Homeowners Insurance Coverage: The Big Picture

It's important for homeowners to understand how insurance companies take a big-picture approach when deciding who to insure. Part of that broad look is looking closely at the region where a particular home is located.

Of the many parts that make up a house, "the roof arguably has the most direct exposure to the elements," notes Investopedia. There are ice and snow to contend with in northern states, along with tornadoes in the Midwest and hurricanes in the South.

All of these factors enter into the elaborate calculations that drive insurance companies and the coverage they offer. There's not much you can do about the region your home is located in, but you can consult local insurance brokers to find out how certain roof types and materials might affect insurance prices in the region. For example, in an intense wind area, a gable roof may be more favorable than a flat roof to a potential insurer.

A Roof in Poor Condition May Cause Higher Premiums

A roof's condition is vital in determining the cost of homeowners insurance.

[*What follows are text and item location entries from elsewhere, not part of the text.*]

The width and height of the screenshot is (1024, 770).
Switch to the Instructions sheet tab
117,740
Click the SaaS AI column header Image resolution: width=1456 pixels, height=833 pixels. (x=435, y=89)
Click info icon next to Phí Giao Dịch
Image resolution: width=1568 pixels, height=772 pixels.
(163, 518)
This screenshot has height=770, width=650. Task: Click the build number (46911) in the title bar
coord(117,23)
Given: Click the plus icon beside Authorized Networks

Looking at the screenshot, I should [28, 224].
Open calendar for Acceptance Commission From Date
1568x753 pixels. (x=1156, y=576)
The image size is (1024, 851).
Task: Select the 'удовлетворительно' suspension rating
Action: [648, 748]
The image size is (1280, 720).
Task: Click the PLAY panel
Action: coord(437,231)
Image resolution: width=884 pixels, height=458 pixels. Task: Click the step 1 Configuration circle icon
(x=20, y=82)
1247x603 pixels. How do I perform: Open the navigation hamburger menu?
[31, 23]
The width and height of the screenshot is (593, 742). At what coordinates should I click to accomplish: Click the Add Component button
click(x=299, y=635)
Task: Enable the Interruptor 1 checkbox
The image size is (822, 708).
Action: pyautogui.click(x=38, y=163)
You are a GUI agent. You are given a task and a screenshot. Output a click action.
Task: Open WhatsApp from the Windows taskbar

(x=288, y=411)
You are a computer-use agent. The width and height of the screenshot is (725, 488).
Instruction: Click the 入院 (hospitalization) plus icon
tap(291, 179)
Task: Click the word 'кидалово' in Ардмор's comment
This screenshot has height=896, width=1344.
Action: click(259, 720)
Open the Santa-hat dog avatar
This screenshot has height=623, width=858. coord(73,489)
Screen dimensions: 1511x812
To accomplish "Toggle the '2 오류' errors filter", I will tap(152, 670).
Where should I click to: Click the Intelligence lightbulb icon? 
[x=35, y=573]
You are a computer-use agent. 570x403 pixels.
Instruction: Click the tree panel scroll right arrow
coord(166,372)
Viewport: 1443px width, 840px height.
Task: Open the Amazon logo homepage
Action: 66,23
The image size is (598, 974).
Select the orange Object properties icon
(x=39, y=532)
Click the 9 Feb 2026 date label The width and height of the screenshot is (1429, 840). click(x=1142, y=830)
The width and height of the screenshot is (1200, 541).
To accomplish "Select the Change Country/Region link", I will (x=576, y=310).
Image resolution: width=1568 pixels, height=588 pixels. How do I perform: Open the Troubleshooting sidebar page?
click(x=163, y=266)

Over time, roofs will inevitably wear out and need occasional replacement.

Look for any signs of damaged, missing or misshapen roofing materials, such as curling asphalt shingles, broken slates or mold and moss on the roof. You should also look out for damage to the other parts of your roof system, such as cracks in your chimney flashing (the metal plates where the chimney joins the roof ridge) or gutters that are hanging off the roof.

Other warning signs of a roof in disrepair include mold, peeling paint or dark and spongy spots in the interior of your attic or top floor.

If you inspect the roof yourself, observe basic safety rules like placing ladders on level ground and not walking on a wet or slippery roof. Be sure to call an experienced contractor for help if you have any concerns about safely inspecting your roof.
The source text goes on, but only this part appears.